Fear is an important reaction that warns and protect us from danger but when fear responses are out of control, this can lead to persistent fear and anxiety disorders. In Europe, about 15 percent of the population is affected by anxiety disorders and many other countries. Existing therapies remain largely unspecific or are not generally effective because the detailed neurobiological understanding of these disorders is lacking.
What was known so far is that distinct nerve cells interact together to regulate fear response by promoting or suppressing them. Different circuits of nerve cells are involved in this process. A kind of “tug-of-war” takes place, with one brain circuits “wining” and overriding the other, depending on the context. If the system is disturbed, for example, if fear reactions are no longer suppressed, this can lead to anxiety disorder.

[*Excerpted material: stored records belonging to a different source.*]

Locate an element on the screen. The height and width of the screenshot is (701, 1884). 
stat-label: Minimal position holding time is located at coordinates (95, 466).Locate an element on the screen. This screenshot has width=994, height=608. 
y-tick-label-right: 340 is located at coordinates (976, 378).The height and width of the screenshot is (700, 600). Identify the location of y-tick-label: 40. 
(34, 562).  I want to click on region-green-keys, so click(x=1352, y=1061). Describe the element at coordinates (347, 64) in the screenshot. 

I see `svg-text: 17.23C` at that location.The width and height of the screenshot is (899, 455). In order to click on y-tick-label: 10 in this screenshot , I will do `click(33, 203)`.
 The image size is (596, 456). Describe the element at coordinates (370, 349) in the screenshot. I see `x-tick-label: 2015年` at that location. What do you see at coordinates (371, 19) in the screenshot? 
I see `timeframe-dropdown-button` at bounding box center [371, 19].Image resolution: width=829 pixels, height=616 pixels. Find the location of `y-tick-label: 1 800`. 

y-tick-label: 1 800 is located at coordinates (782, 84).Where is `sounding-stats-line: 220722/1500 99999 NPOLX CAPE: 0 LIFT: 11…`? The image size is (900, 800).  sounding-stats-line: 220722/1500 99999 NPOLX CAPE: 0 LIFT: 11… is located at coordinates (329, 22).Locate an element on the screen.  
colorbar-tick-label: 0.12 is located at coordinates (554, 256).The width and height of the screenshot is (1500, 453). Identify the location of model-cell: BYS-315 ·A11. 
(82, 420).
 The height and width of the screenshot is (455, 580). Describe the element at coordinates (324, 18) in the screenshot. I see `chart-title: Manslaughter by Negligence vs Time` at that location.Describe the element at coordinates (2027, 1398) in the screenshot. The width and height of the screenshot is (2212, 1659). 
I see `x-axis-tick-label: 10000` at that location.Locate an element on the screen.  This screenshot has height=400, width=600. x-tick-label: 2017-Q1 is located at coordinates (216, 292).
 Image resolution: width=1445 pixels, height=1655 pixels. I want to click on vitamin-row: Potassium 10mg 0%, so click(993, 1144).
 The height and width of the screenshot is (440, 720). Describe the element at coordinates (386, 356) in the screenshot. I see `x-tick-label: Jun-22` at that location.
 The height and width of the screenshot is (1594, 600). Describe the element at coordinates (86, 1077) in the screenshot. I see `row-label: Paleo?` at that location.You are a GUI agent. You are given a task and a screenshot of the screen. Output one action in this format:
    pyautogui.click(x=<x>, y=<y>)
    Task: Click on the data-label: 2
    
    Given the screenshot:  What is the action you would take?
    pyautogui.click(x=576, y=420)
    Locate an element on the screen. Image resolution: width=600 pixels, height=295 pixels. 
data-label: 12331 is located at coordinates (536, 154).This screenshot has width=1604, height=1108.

Recent studies have shown that certain groups of neurons in the amygdala are crucial for the regulation of fear responses. The amygdala is a small almond-shaped brain structure in the centre of the brain that received information about fearful stimuli and transmits it to other brain regions to generate a fear response. This causes the body to release stress hormones, change heart rate or trigger fight, flight or freeze response.
Now a group led by Professor Stephanie Ciocchi of the University Been and Andreas Luthi of the Friedrich Miescher Institute in Basel has discovered that the amygdala plays a much more active role in these processes than previously thought: Not only is the Central amygdala a “hub” to generate a fear response, but it contains a neuronal micro-circuit that regulates the suppression of fear responses. In animal models, it has been shown that inhibitor of these micro-circuits leads to long-lasting fear behaviour. However, when they are activated, behaviour returns to normal despite previous fear responses. This shows that neurons in the central amygdala are highly adaptive and essential for suppressing fear. These results were published in the journal Nature Communication.
The researchers led by Stephanie Ciocchi and Andreas Luthi studies the activity of neurons of the central amygdala in mice during the suppression of fear responses. They were able to identify different cells type that influences the animal behaviour. For their study, the researchers used several methods, including a technique called optogenetic with which they could precisely shut down- with pulses of light- the activity of an identified neuronal population within the central amygdala that produces a specific enzyme. This impaired the suppression of fear responses, whereupon animals became excessively fearful. “We were surprised how strongly our targeted intervention in specific cell types of the central amygdala affected fear responses”, says Ciocchi. “The optogenetic silencing of these specific neurons completely abolished the suppression of fear and provoked a state of pathological fear”.
In humans, dysfunction of this system, including deficient plasticity in the nerve cells of the central amygdala described here, could contribute to the impaired suppression of fear memories reported in patients with anxiety and trauma-related disorders. A better understanding of these processes will help develop more specific therapies for these disorders. “ However further studies are necessary to investigate whether discoveries obtained in simple animal models can be extrapolated to human anxiety disorders”, Ciocchi adds.
This study was carried out in partnership with the University of Bern, the Friedrich Miescher Institute and International Collaborators. It was founded by the University of Bern, the Swiss National Science Foundation and the European Research Council (ERC).